> _DIRECTIONS_: Transcribe the data in full; each line must match exactly.

(Beginning of AVAILABLE DATA)

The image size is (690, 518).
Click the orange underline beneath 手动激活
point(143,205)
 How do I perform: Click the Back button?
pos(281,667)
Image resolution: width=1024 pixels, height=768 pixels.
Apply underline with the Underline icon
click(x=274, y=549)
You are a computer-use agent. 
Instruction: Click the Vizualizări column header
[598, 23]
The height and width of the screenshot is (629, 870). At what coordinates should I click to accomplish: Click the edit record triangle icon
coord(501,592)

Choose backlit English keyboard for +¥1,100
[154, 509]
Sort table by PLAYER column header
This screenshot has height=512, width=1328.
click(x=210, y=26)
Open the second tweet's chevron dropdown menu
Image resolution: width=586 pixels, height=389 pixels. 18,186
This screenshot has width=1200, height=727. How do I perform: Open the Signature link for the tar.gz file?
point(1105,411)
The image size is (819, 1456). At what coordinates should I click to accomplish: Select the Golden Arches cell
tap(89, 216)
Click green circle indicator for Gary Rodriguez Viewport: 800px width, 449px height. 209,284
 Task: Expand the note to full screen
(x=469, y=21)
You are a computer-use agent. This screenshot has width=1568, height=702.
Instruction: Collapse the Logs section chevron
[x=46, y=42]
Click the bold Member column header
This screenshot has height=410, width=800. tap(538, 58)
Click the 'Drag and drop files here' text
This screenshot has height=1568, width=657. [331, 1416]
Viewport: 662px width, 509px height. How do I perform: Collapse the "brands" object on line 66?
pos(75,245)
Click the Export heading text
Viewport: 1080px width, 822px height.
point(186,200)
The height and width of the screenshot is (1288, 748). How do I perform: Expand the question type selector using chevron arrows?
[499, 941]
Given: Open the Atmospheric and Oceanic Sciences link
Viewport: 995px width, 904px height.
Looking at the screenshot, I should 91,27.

(End of AVAILABLE DATA)

> _TASK OUTPUT_:
The image size is (690, 518).
Click the orange underline beneath 手动激活
point(143,205)
 How do I perform: Click the Back button?
pos(281,667)
Image resolution: width=1024 pixels, height=768 pixels.
Apply underline with the Underline icon
click(x=274, y=549)
You are a computer-use agent. 
Instruction: Click the Vizualizări column header
[598, 23]
The height and width of the screenshot is (629, 870). At what coordinates should I click to accomplish: Click the edit record triangle icon
coord(501,592)

Choose backlit English keyboard for +¥1,100
[154, 509]
Sort table by PLAYER column header
This screenshot has height=512, width=1328.
click(x=210, y=26)
Open the second tweet's chevron dropdown menu
Image resolution: width=586 pixels, height=389 pixels. 18,186
This screenshot has width=1200, height=727. How do I perform: Open the Signature link for the tar.gz file?
point(1105,411)
The image size is (819, 1456). At what coordinates should I click to accomplish: Select the Golden Arches cell
tap(89, 216)
Click green circle indicator for Gary Rodriguez Viewport: 800px width, 449px height. 209,284
 Task: Expand the note to full screen
(x=469, y=21)
You are a computer-use agent. This screenshot has width=1568, height=702.
Instruction: Collapse the Logs section chevron
[x=46, y=42]
Click the bold Member column header
This screenshot has height=410, width=800. tap(538, 58)
Click the 'Drag and drop files here' text
This screenshot has height=1568, width=657. [331, 1416]
Viewport: 662px width, 509px height. How do I perform: Collapse the "brands" object on line 66?
pos(75,245)
Click the Export heading text
Viewport: 1080px width, 822px height.
point(186,200)
The height and width of the screenshot is (1288, 748). How do I perform: Expand the question type selector using chevron arrows?
[499, 941]
Given: Open the Atmospheric and Oceanic Sciences link
Viewport: 995px width, 904px height.
Looking at the screenshot, I should 91,27.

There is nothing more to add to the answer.